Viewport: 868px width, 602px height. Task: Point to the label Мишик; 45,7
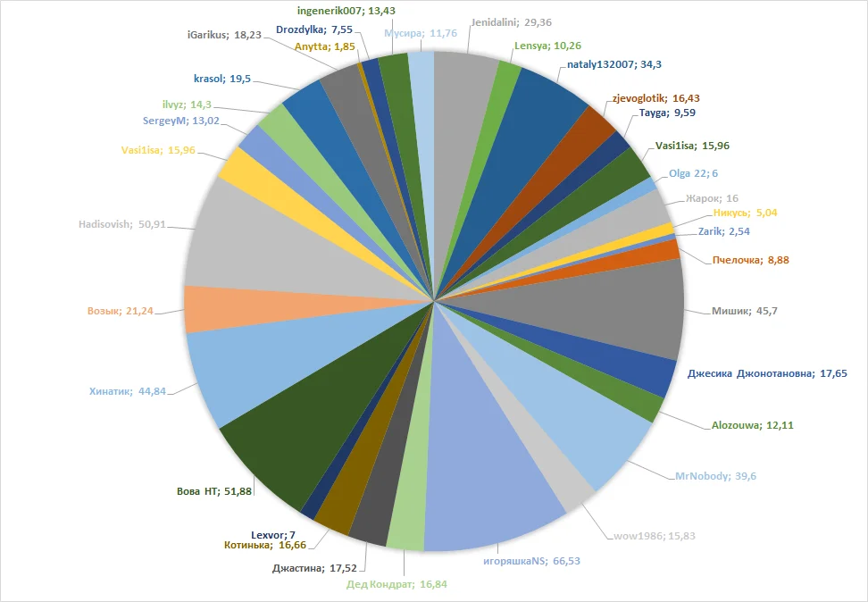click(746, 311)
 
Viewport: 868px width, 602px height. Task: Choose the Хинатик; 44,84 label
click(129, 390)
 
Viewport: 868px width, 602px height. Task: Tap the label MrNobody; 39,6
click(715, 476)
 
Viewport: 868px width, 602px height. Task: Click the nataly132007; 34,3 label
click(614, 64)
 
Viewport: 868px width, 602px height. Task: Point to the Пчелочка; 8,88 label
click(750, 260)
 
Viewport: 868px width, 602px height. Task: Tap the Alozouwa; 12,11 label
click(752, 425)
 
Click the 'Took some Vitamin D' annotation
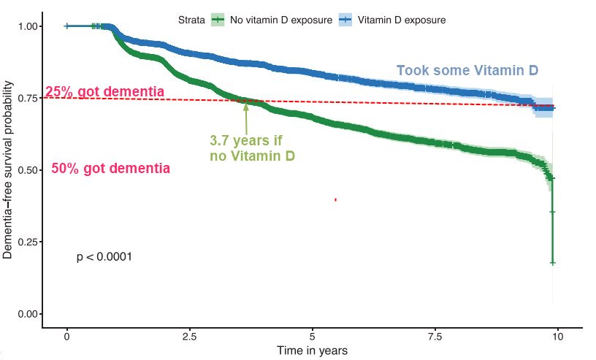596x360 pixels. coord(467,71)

* * *

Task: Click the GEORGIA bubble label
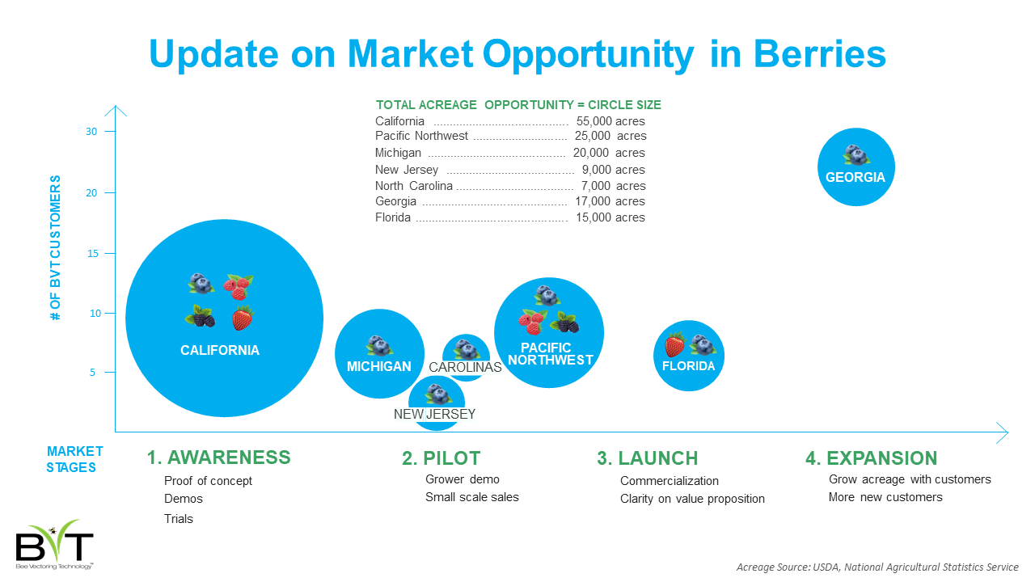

■ WHAT TO PRODUCE ■
Revise the part of the data that opens with the line containing "Viewport: 868px width, 602px height. Task: Choose" and closes with the line containing "click(715, 476)" by replacing "label" with "marker" and leaving everything else unchanged. Give only those lines.

■ RESULT ■
Viewport: 868px width, 602px height. Task: Choose the Хинатик; 44,84 marker
click(129, 390)
 
Viewport: 868px width, 602px height. Task: Tap the marker MrNobody; 39,6
click(715, 476)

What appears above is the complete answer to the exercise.